If you remember back a few months I blogged about happiness being the loneliest of mysteries. In essence, what makes me happy won’t necessarily do the same for you but that’s easy to forget.
Why are we never happy with what we have? It seems each time the goal’s achieved, we’re incapable of saying “ok, that’s enough.” The bar always gets raised higher or the achievement feels empty because we tell ourselves that if we hit it, it must have been too easy.
Funny how when everything we wish to happen happens, some still can’t quite accept it’s because of all the hard work that went before on focusing our thoughts to create the reality we want.
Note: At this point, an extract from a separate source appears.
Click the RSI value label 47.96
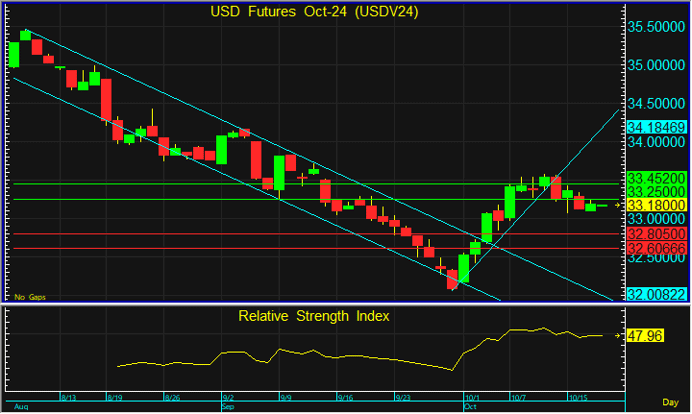Screen dimensions: 692x414 click(641, 336)
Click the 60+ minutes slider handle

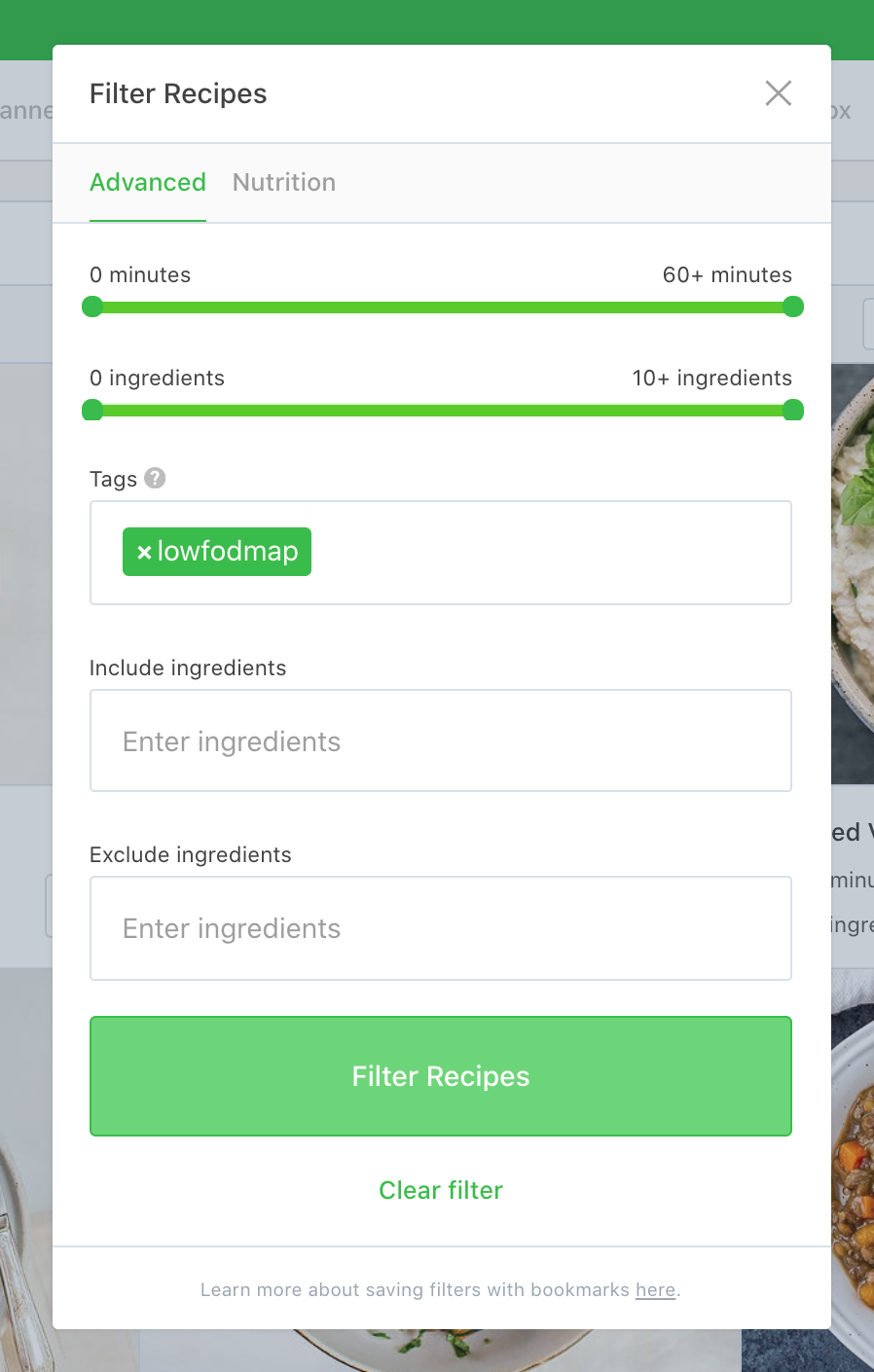(793, 307)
It’s not simply ‘luck’. It’s what you drew to yourself. We find it hard to pat ourselves on the back and sit back, enjoying what we’ve achieved. Yet we know we can blink and have missed a month, a year, five years of our lives. Time you’ll never recover. While your nose was to the grindstone, the whole landscape of your world was changing.
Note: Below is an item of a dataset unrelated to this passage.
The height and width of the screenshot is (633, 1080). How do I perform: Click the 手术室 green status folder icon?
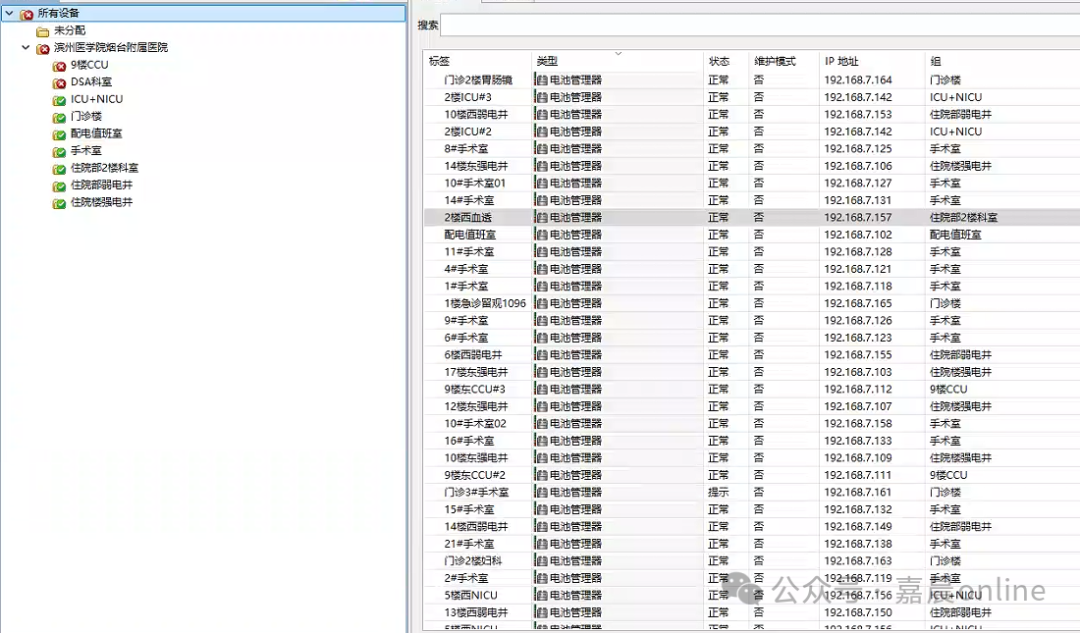click(60, 151)
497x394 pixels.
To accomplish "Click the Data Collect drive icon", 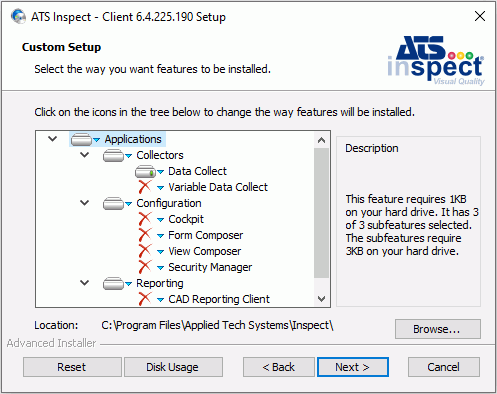I will click(146, 171).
You think life’s hard for you because you’re so busy working? Others have it much harder than you do. I’ll prove it.
Walk into any emergency room or ICU to see real hardship and suffering or visit a shelter. People often say they have to because “I want to give my family/my wife/my husband a better life.” That’s admirable of course. But what you give to your business in time and focus, you take away from those that love you most. There’s only 24 hours in a day and you can’t give your all to both round the clock.
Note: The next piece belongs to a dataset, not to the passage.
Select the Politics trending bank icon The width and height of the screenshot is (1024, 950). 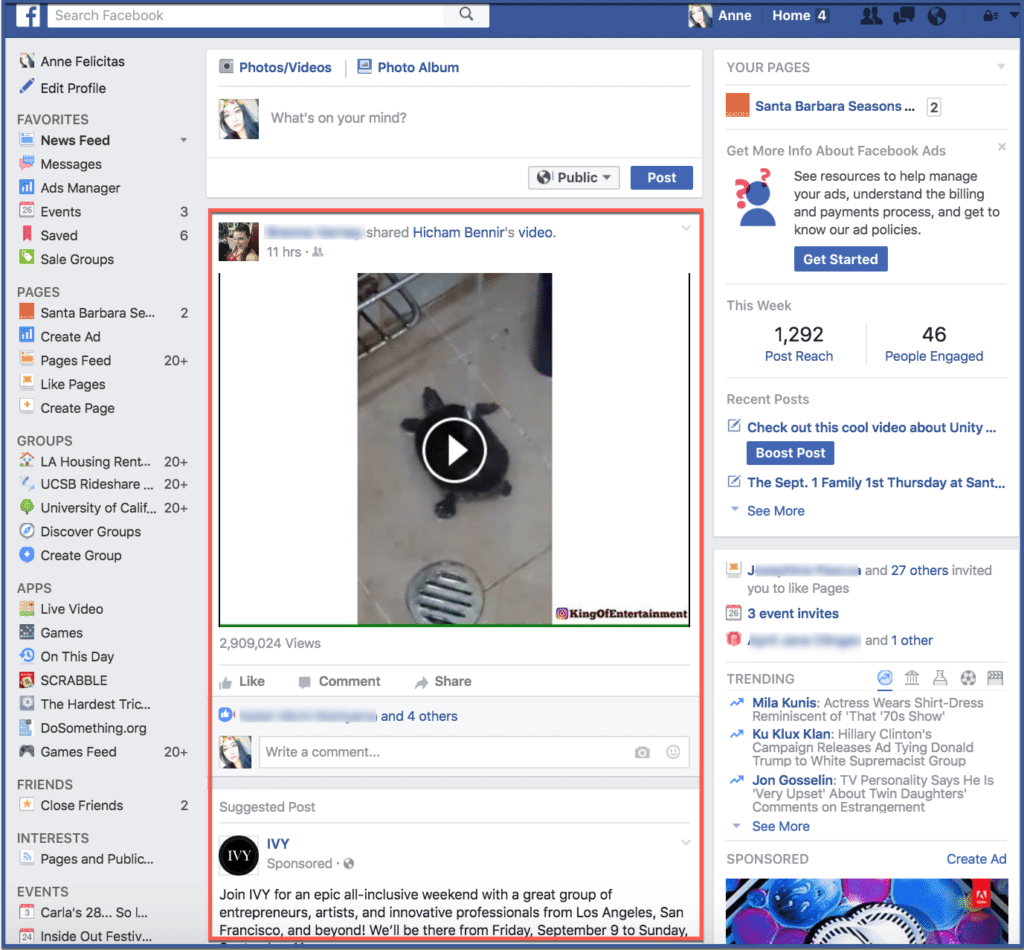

There’s no have to. Everything is a choice and blend of priorities. Where the priorities fall on the list is entirely up to you. Once you’re beyond the levels of being able to provide adequate food, shelter and clothing for your family, everything else is a bonus.
Look around you. You’re online so you have access to a computer, probably your own. You’re most likely inside, which means you’re either at home, at work or in a library or internet cafe. That means you’re in comfortable surroundings. No doubt you have a fridge or vending machine only a few rooms or strides away from you. You’re not huddled in a doorway trying to stay warm or wondering where your next bite of food’s coming from.
You probably have close friends or family you could IM or call at a moment’s notice if you needed them or just to shoot the breeze. Heck, you might have one sitting close by right now that’s waiting for you to lift your eyes from the screen. They’re looking to make some kind of connection with you. Meanwhile you’re so absorbed in what you’re working on, it doesn’t register. How this is affecting our nearest and dearest and in turn, our lives, doesn’t become obvious until some crisis arises.
Hard work is to be applauded and yes, we all have to make money to survive, but there has to be a balance. Your life needs quality as well as your work. No “when I’ve reached x target, we’ll do such and such” as a family or a couple or “if I can just get past these six months, then I’ll relax.” Career success isn’t the be all and end all if we want a well rounded life.
If your daily life is so frantic, you need to start relaxing now. Just promise yourself even half an hour or an hour a day where you do nothing but relax and forget work completely awhile. That’s all I ask. Schedule it into your day the same way you would anything else. (For all you spluttering ” I can’t give up an hour!!!”, how about sixty seconds?)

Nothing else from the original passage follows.